The “Gang of Eight” officially introduced their comprehensive immigration reform bill—the Border Security, Economic Opportunity and Immigration Modernization Act—in the Senate today, capping off months of negotiations to craft a bipartisan solution. As many have said, it is not a perfect bill, but it is a good compromise that will go far in an attempt to fix our broken immigration system.
Members of a House group who have been working on a House immigration measure, including Reps. Luis Gutierrez (D-IL) and Raul Labrador (R-ID), released the group’s first public statement to show support for the Senate bill and promised their own legislation soon. “We believe we will soon agree on a reasonable, common-sense plan to finally secure our borders and strengthen our economy, with a tough but fair process that respects the rule of law so immigrants can contribute to our country,” the statement said. And President Obama praised the bill yesterday after meeting with Sens. John McCain (R-AZ) and Chuck Schumer (D-NY). And while he said in a statement that no one gets everything they want from the bill, including him, “it is largely consistent with the principles that I have repeatedly laid out for comprehensive reform.”
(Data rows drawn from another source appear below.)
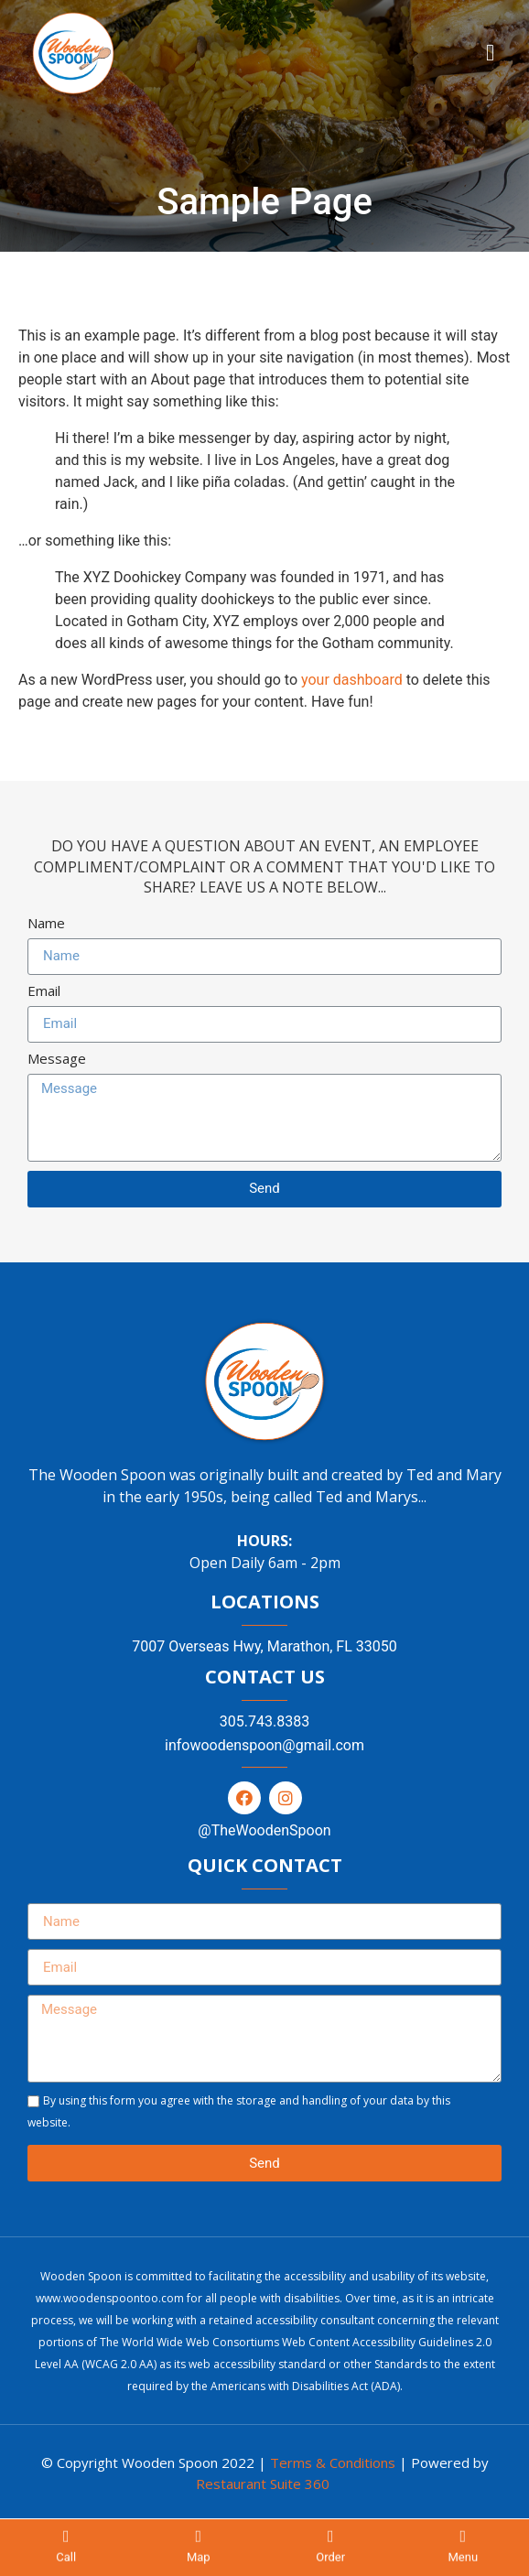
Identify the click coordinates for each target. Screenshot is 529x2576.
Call (66, 2561)
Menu (463, 2561)
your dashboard (352, 679)
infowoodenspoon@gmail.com (264, 1745)
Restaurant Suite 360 (262, 2483)
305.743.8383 (264, 1721)
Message (56, 1059)
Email (43, 992)
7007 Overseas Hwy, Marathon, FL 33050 (264, 1646)
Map (199, 2561)
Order (330, 2561)
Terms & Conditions (332, 2462)
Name (46, 924)
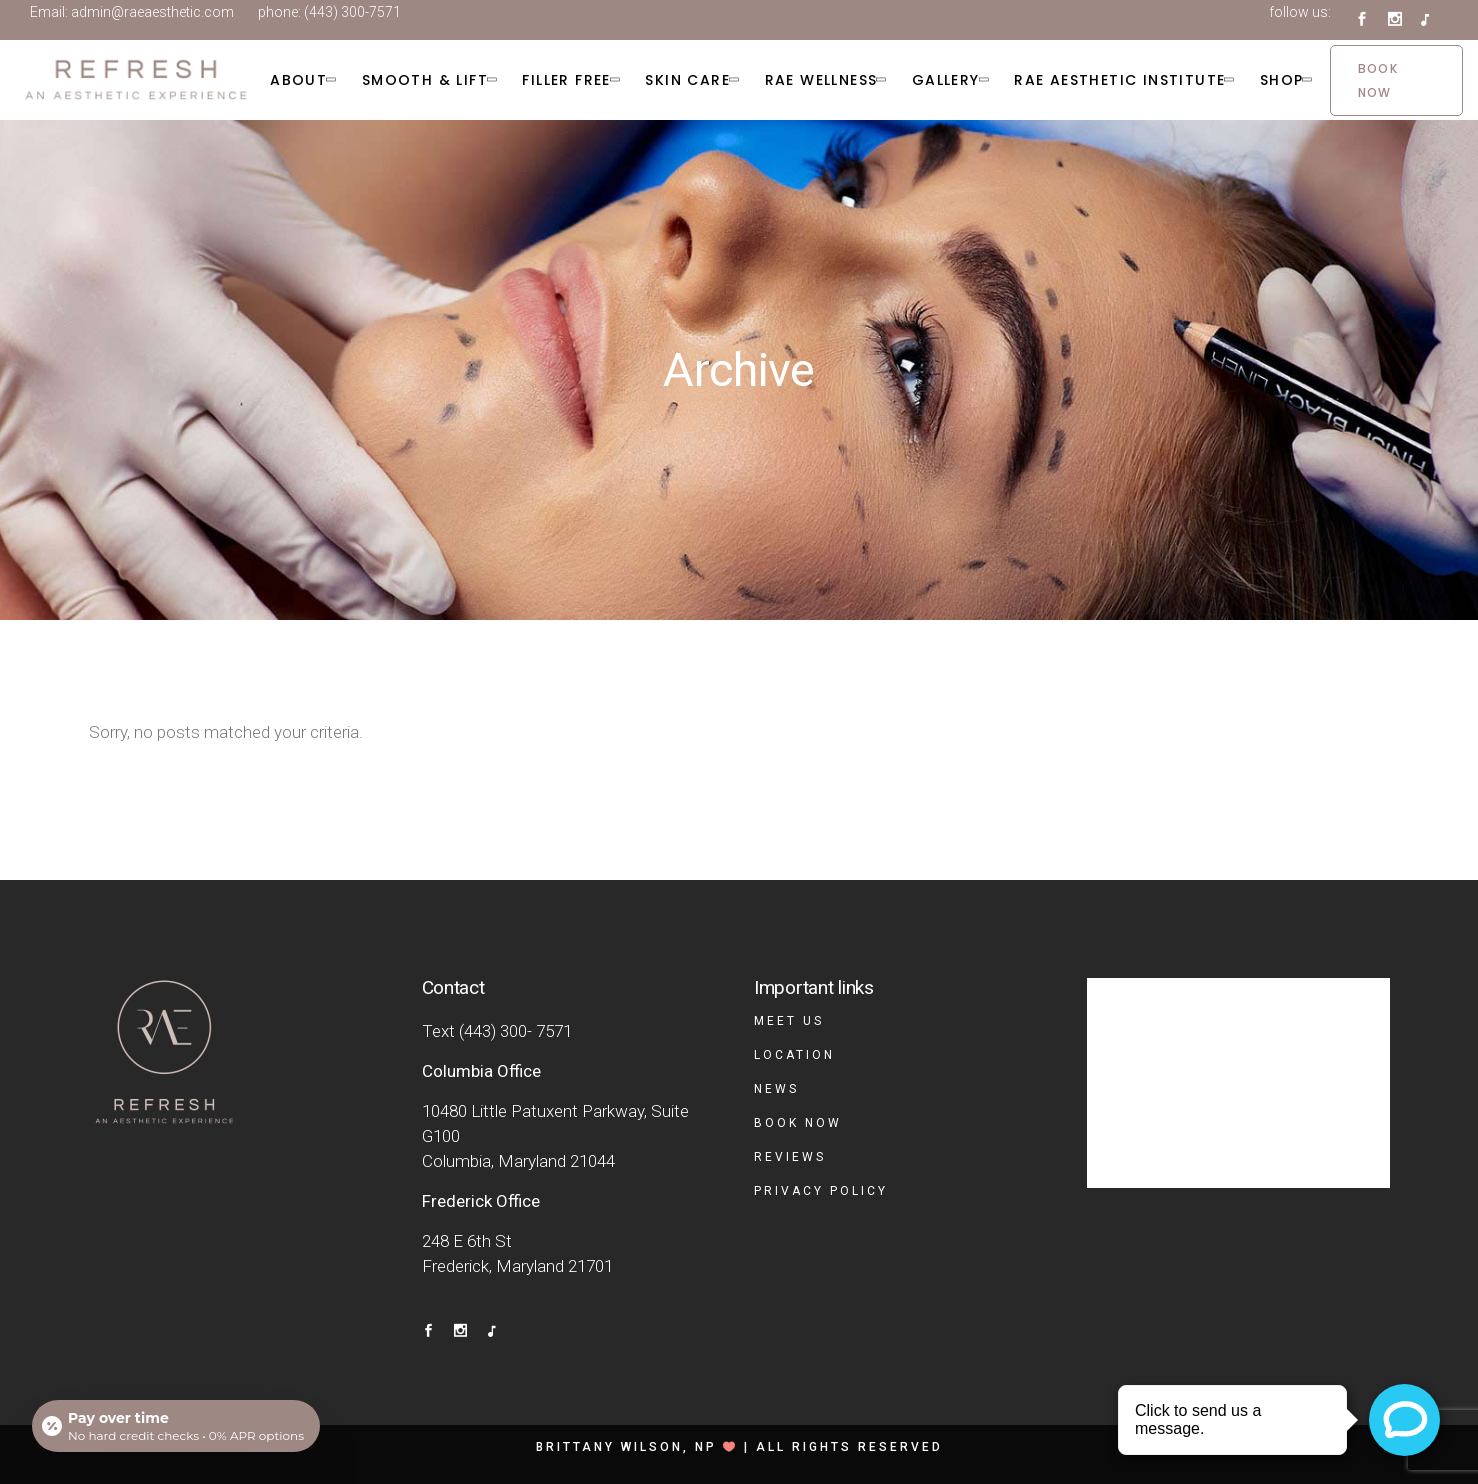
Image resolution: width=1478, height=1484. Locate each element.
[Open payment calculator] (176, 1426)
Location (794, 1055)
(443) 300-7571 (352, 12)
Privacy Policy (821, 1191)
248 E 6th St (467, 1241)
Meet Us (789, 1021)
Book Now (798, 1123)
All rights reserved (849, 1447)
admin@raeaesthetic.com (152, 12)
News (776, 1089)
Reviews (790, 1157)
The Senate bill certainly goes far. It includes a path to citizenship, creates a new W visa for hiring foreign workers while increasing the number of H-1B visas, and expands uncapped visas available to spouses and children of both permanent legal residents and persons receiving employment-based lawful permanent resident status. The Department of Homeland Security will receive about $5 billion to fund border security enhancements. And for interior enforcement, the bill requires U.S. employers to implement E-Verify, and government officials will have to set up an exit/entry system to track if foreign visitors or workers overstay their visas.
But the legislation also gets rid of the diversity visa and eliminates the sibling category for family visas, which some organizations have argued today would hurt the family-based immigration system. Additionally, it lacks protections for bi-national LGBT couples, although advocates are hopeful the Uniting American Families Act—which would allow LGBT Americans to sponsor foreign partners for U.S. residency—will be added to the immigration bill during the amendment process. “They expect an amendment to be offered and they expect all their Democratic colleagues to vote in favor of that amendment,” Steve Ralls, Immigration Equality spokesman, told the Washington Blade.
Under the bill, immigrants who are undocumented and apply for legal status would have a roughly 13-year wait for citizenship, but they would not qualify for some public benefits, including health care. “As currently proposed, immigrant women and families would have to wait at least 13 to 15 years for access to affordable health insurance options,” said Jessica González-Rojas, executive director of the National Latina Institute for Reproductive Health.
The concerns about the bill are valid, and it still has a long process through committee hearings and the mark-up in the Senate. But it is a starting point. Hopefully, at the end of the long process, the bill will retain much of its same shape as an important fix to U.S. immigration laws.